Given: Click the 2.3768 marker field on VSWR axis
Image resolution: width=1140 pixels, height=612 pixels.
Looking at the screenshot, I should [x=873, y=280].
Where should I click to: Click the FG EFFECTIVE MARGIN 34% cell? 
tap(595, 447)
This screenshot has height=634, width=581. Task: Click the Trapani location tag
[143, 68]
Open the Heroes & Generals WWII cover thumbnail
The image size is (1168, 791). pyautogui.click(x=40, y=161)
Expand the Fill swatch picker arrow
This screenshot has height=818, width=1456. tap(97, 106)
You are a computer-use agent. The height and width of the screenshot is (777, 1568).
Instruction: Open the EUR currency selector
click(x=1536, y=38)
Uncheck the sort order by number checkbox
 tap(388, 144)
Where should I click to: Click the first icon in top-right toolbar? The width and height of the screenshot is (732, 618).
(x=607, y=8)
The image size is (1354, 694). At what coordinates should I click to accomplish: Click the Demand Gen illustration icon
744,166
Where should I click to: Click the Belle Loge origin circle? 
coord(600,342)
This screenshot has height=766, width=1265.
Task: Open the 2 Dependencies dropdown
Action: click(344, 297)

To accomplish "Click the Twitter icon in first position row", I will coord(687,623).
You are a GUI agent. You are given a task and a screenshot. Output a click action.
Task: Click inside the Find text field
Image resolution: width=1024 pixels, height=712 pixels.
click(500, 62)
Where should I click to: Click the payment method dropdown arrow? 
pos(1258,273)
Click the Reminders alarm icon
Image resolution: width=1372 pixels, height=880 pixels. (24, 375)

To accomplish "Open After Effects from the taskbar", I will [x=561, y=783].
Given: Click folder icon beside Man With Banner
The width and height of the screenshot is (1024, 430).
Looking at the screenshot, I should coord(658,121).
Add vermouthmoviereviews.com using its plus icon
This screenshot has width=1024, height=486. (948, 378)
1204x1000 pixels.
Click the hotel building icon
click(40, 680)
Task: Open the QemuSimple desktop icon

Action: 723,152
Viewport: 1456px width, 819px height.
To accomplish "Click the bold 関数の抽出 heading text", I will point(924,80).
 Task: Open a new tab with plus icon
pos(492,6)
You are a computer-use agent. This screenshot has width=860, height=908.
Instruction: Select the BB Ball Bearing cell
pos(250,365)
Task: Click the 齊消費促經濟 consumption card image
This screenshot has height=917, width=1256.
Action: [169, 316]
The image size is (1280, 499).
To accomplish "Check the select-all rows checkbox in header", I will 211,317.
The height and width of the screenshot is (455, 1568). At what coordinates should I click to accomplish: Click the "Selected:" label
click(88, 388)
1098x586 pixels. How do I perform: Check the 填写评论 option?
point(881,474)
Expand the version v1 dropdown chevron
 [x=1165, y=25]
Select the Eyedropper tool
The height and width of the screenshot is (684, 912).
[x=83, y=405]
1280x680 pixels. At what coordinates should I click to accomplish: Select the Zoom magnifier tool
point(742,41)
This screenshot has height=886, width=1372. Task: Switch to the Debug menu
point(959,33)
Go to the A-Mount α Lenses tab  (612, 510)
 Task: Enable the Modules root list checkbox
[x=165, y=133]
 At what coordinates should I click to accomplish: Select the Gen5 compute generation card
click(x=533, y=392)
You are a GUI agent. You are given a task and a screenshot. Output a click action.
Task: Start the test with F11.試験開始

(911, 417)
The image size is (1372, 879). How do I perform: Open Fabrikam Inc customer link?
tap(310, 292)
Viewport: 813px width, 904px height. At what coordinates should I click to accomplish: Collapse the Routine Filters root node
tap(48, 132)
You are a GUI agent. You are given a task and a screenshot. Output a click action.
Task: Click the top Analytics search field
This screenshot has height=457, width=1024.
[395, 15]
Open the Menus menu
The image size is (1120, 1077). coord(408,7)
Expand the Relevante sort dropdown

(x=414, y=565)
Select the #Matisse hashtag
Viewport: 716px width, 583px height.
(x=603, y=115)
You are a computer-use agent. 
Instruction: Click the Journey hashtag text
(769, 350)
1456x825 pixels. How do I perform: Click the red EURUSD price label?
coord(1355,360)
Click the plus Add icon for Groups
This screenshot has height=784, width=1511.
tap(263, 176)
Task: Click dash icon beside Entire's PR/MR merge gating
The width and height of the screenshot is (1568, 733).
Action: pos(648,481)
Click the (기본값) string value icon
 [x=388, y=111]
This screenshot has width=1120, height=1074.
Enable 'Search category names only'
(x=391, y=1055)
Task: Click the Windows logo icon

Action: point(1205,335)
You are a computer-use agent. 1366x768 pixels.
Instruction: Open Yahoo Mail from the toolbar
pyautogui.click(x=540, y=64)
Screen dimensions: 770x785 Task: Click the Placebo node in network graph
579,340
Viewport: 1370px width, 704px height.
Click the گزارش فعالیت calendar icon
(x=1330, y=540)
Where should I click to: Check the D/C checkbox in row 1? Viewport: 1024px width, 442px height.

::::

■ **Set exercise**: Rewrite all the rows above as a numbered list, omitting blank lines.

■ **Written response**:
1. Given: Click the 2.3768 marker field on VSWR axis
2. Image resolution: width=1140 pixels, height=612 pixels.
3. Looking at the screenshot, I should [x=873, y=280].
4. Where should I click to: Click the FG EFFECTIVE MARGIN 34% cell? 
5. tap(595, 447)
6. This screenshot has height=634, width=581. Task: Click the Trapani location tag
7. [143, 68]
8. Open the Heroes & Generals WWII cover thumbnail
9. The image size is (1168, 791). pyautogui.click(x=40, y=161)
10. Expand the Fill swatch picker arrow
11. This screenshot has height=818, width=1456. tap(97, 106)
12. You are a computer-use agent. The height and width of the screenshot is (777, 1568).
13. Instruction: Open the EUR currency selector
14. click(x=1536, y=38)
15. Uncheck the sort order by number checkbox
16.  tap(388, 144)
17. Where should I click to: Click the first icon in top-right toolbar? The width and height of the screenshot is (732, 618).
18. (x=607, y=8)
19. The image size is (1354, 694). At what coordinates should I click to accomplish: Click the Demand Gen illustration icon
20. 744,166
21. Where should I click to: Click the Belle Loge origin circle? 
22. coord(600,342)
23. This screenshot has height=766, width=1265.
24. Task: Open the 2 Dependencies dropdown
25. Action: click(344, 297)
26. To accomplish "Click the Twitter icon in first position row", I will coord(687,623).
27. You are a GUI agent. You are given a task and a screenshot. Output a click action.
28. Task: Click inside the Find text field
29. Image resolution: width=1024 pixels, height=712 pixels.
30. click(500, 62)
31. Where should I click to: Click the payment method dropdown arrow? 
32. pos(1258,273)
33. Click the Reminders alarm icon
34. Image resolution: width=1372 pixels, height=880 pixels. (24, 375)
35. To accomplish "Open After Effects from the taskbar", I will [x=561, y=783].
36. Given: Click folder icon beside Man With Banner
37. The width and height of the screenshot is (1024, 430).
38. Looking at the screenshot, I should coord(658,121).
39. Add vermouthmoviereviews.com using its plus icon
40. This screenshot has width=1024, height=486. (948, 378)
41. 1204x1000 pixels.
42. Click the hotel building icon
43. click(40, 680)
44. Task: Open the QemuSimple desktop icon
45. Action: 723,152
46. Viewport: 1456px width, 819px height.
47. To accomplish "Click the bold 関数の抽出 heading text", I will point(924,80).
48.  Task: Open a new tab with plus icon
49. pos(492,6)
50. You are a computer-use agent. This screenshot has width=860, height=908.
51. Instruction: Select the BB Ball Bearing cell
52. pos(250,365)
53. Task: Click the 齊消費促經濟 consumption card image
54. This screenshot has height=917, width=1256.
55. Action: [169, 316]
56. The image size is (1280, 499).
57. To accomplish "Check the select-all rows checkbox in header", I will 211,317.
58. The height and width of the screenshot is (455, 1568). At what coordinates should I click to accomplish: Click the "Selected:" label
59. click(88, 388)
60. 1098x586 pixels. How do I perform: Check the 填写评论 option?
61. point(881,474)
62. Expand the version v1 dropdown chevron
63.  [x=1165, y=25]
64. Select the Eyedropper tool
65. The height and width of the screenshot is (684, 912).
66. [x=83, y=405]
67. 1280x680 pixels. At what coordinates should I click to accomplish: Select the Zoom magnifier tool
68. point(742,41)
69. This screenshot has height=886, width=1372. Task: Switch to the Debug menu
70. point(959,33)
71. Go to the A-Mount α Lenses tab  (612, 510)
72.  Task: Enable the Modules root list checkbox
73. [x=165, y=133]
74.  At what coordinates should I click to accomplish: Select the Gen5 compute generation card
75. click(x=533, y=392)
76. You are a GUI agent. You are given a task and a screenshot. Output a click action.
77. Task: Start the test with F11.試験開始
78. (911, 417)
79. The image size is (1372, 879). How do I perform: Open Fabrikam Inc customer link?
80. tap(310, 292)
81. Viewport: 813px width, 904px height. At what coordinates should I click to accomplish: Collapse the Routine Filters root node
82. tap(48, 132)
83. You are a GUI agent. You are given a task and a screenshot. Output a click action.
84. Task: Click the top Analytics search field
85. This screenshot has height=457, width=1024.
86. [395, 15]
87. Open the Menus menu
88. The image size is (1120, 1077). coord(408,7)
89. Expand the Relevante sort dropdown
90. (x=414, y=565)
91. Select the #Matisse hashtag
92. Viewport: 716px width, 583px height.
93. (x=603, y=115)
94. You are a computer-use agent. 
95. Instruction: Click the Journey hashtag text
96. (769, 350)
97. 1456x825 pixels. How do I perform: Click the red EURUSD price label?
98. coord(1355,360)
99. Click the plus Add icon for Groups
100. This screenshot has height=784, width=1511.
101. tap(263, 176)
102. Task: Click dash icon beside Entire's PR/MR merge gating
103. The width and height of the screenshot is (1568, 733).
104. Action: pos(648,481)
105. Click the (기본값) string value icon
106.  [x=388, y=111]
107. This screenshot has width=1120, height=1074.
108. Enable 'Search category names only'
109. (x=391, y=1055)
110. Task: Click the Windows logo icon
111. Action: point(1205,335)
112. You are a computer-use agent. 1366x768 pixels.
113. Instruction: Open Yahoo Mail from the toolbar
114. pyautogui.click(x=540, y=64)
115. Screen dimensions: 770x785 Task: Click the Placebo node in network graph
116. 579,340
117. Viewport: 1370px width, 704px height.
118. Click the گزارش فعالیت calendar icon
119. (x=1330, y=540)
120. Where should I click to: Check the D/C checkbox in row 1? Viewport: 1024px width, 442px height.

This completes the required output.